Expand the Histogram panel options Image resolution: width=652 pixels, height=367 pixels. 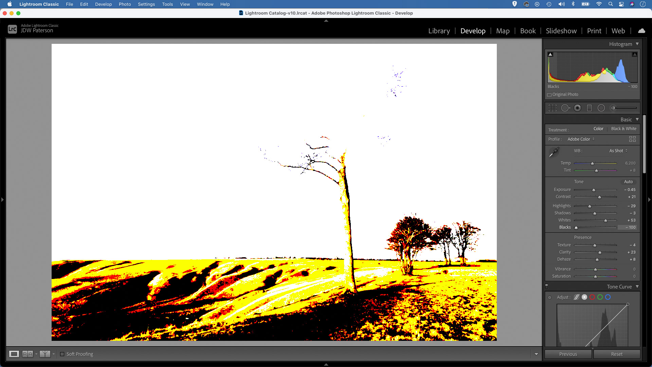(x=636, y=44)
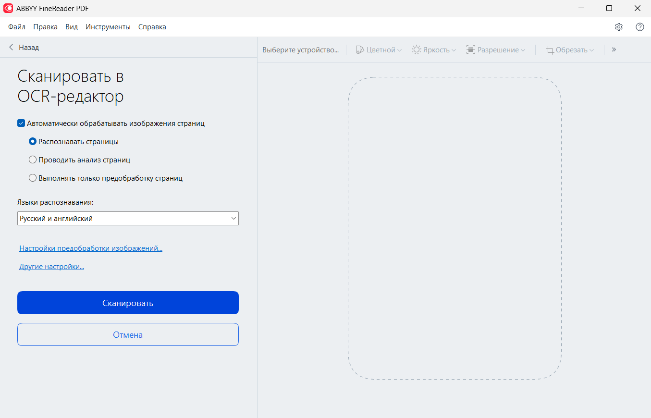651x418 pixels.
Task: Open the recognition languages dropdown
Action: coord(128,219)
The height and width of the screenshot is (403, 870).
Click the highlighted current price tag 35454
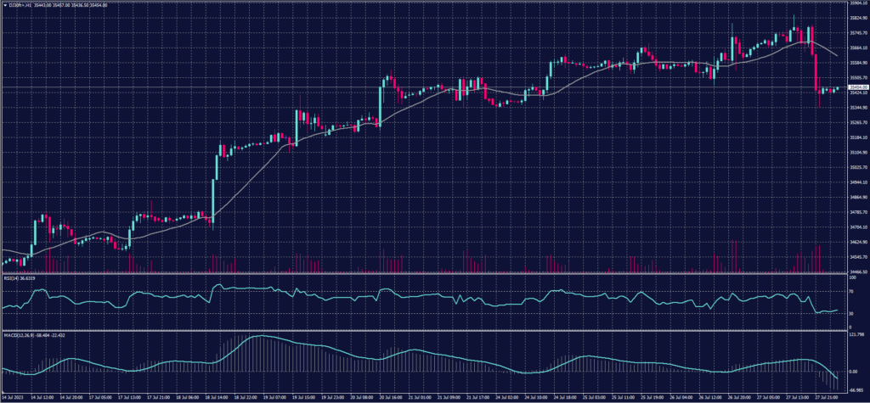[x=855, y=87]
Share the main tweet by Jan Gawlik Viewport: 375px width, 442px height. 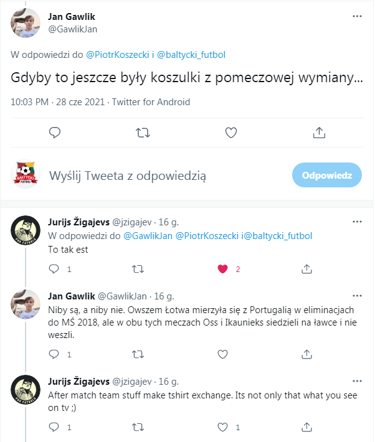point(319,133)
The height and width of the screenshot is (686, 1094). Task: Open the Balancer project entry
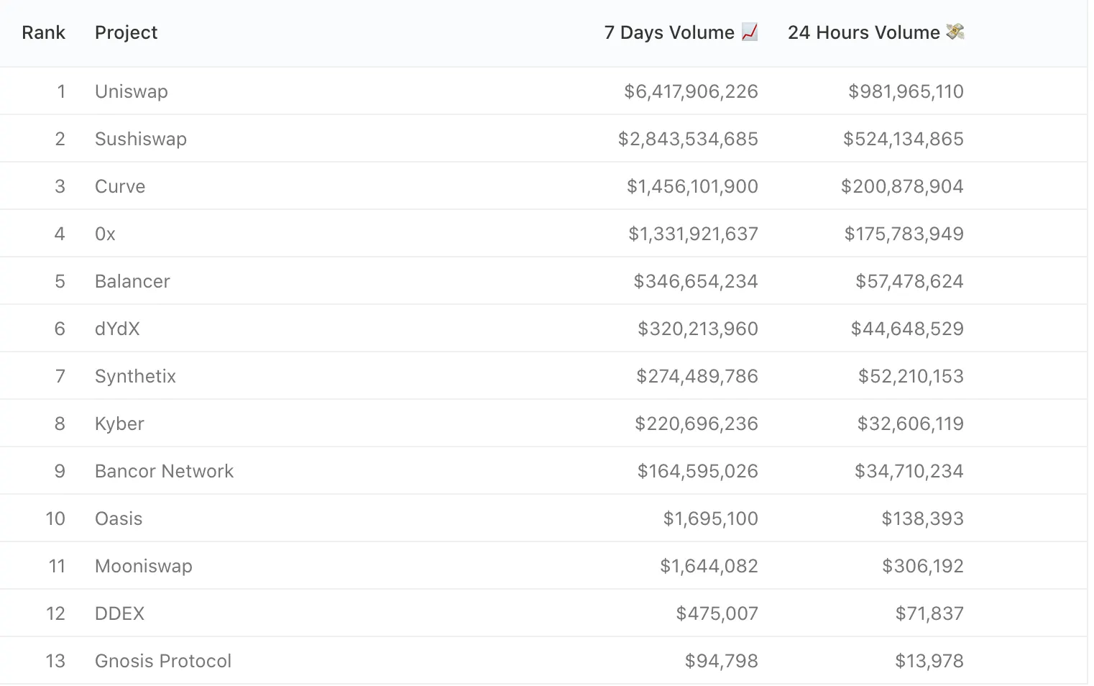click(x=132, y=281)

▶ **Try it**
Starting with the line that contains "The height and width of the screenshot is (686, 1094).", copy every line word for word through the end of the listing above, but leave out the pictures.

▶ **Solution for this task**
The height and width of the screenshot is (686, 1094). Task: Open the Balancer project entry
click(x=132, y=281)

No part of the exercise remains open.